Melchior's eyes are troubled as he strokes her hair. He knows well enough what her home life was like, and has expressed guilt in the past for not trying to find ways to help her. But it's clear from the soft words he utters, that he doesn't share her concerns.
"There are so many ways in which we are different from our parents, that what happened to you my love, could never happen to our children. I will never raise a hand to Jean, but should the impossible happen, you would never let me hurt him. I have no doubt of that. Your parents were weak, cowardly and unloving. Those three words have never and will never describe you. That is how I know you will never repeat your parents' mistakes."
He gathers her close, and she takes a moment to sort through it in her mind. She takes just a minute before she stands, smiles softly at him, and puts the fear behind her, hopefully forever. Melchior once told her that her ability to move on from things, not to dwell, but to survive and thrive was what he most admired about her. For some reason he thinks it is not a quality he possesses, but he's wrong. If he didn't, he wouldn't be with her in Paris, he'd still be in a graveyard in Germany.
Life continues on and they continue on with it. In Jean's third year, their world changes again, both figuratively and literally. Melchi, who continued to argue the merits and vagaries of semantics and linguistics with anyone qualified to offer an opinion back, gains the attentions of Ferdinand de Saussure who offers to mentor him and help refine his arguments. It's an unbelievable offer – de Saussure is the leading mind in the philosophies of language and while Melchi doesn't agree with all of his suppositions, he recognises the depth of knowledge and intellect that would be at his disposal.

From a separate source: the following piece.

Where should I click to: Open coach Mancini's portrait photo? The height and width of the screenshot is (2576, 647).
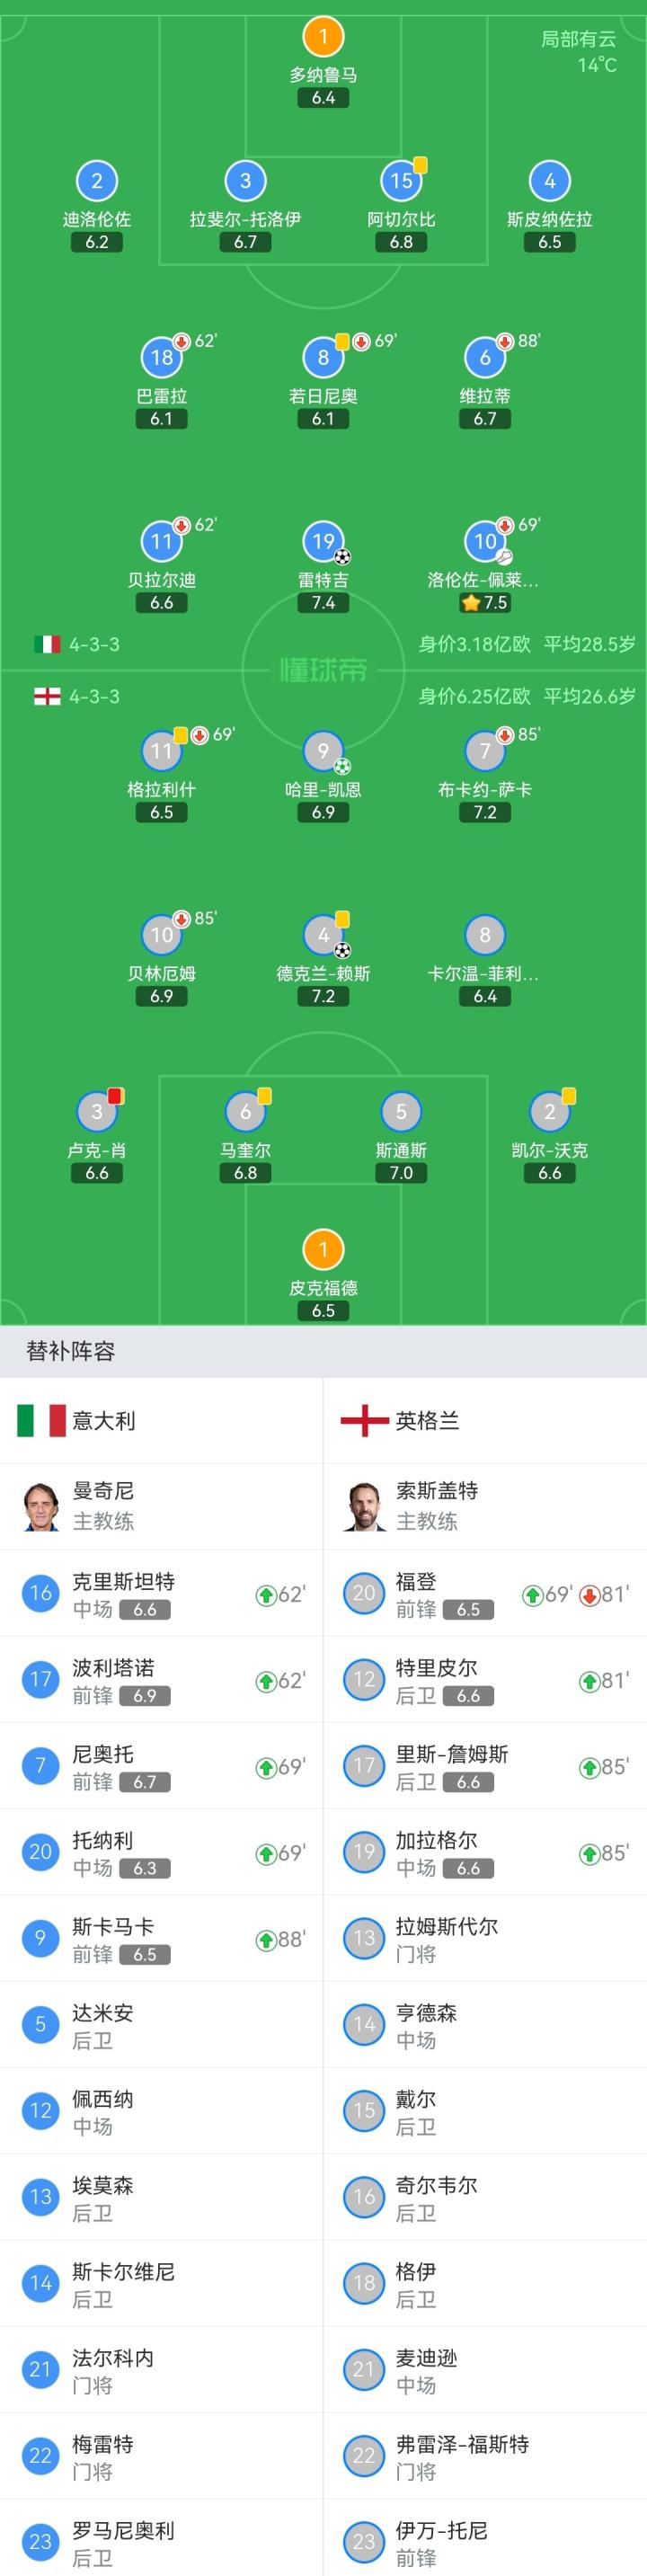point(41,1506)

M. de Saussure resides in Geneva, so with heavy hearts they depart from their little apartment in the 18e Arrondissement to make a new life in Switzerland. Melchior apologises for taking her away from her community of artists, but she's not as sad as she once may have been. Vincent was dead in Auvers within a month of their arrival in Paris; Lautrec, Morisot, and Seurat have followed in the time since; Degas has withdrawn himself, having alienated most of his friends, and Rodin would appear to be spending most of his time in London. These were the artists she had come to learn from, and though there were others, she could feel, as could they, that la belle époque was coming to a close. Perhaps the lakes and mountains of Geneva would offer new inspiration.
On the journey to Geneva, Ilse becomes ill, which she assures Melchior is a result of the traveling and that there isn't anything to be concerned with. When she doesn't improve in the week following their arrival, he insists on a doctor, and it is he who tells him that they should be expecting an addition to their little family in approximately seven months. This time, both she and Melchior are unreservedly ecstatic over the news.
It is two weeks before Christmas when their daughter arrives. Claudie Wendla Gabor is an imperious little thing right from the start. When she's tired, or hungry, or soiled, or uncomfortable, the whole family feels her wrath. However, when she's happy (and it takes very little to make her happy) she's charming, bubbly, and sweet. She holds her parents under her spell, and her big brother is her most devoted knight.
One evening Ilse's eyes meet Melchi's across their parlour. He's holding Claudie on his lap, reading to her from a picture book that his parents brought during their last visit, a book which they can now both recite from memory. She sits next to Jean as he works on his sums, offering encouragement or some gentle correction where necessary. Melchior's eyes reflect the love and joy that she knows he sees in hers.
Once they were two and now they are four.
Ilse knows that this is the way it was always meant to be.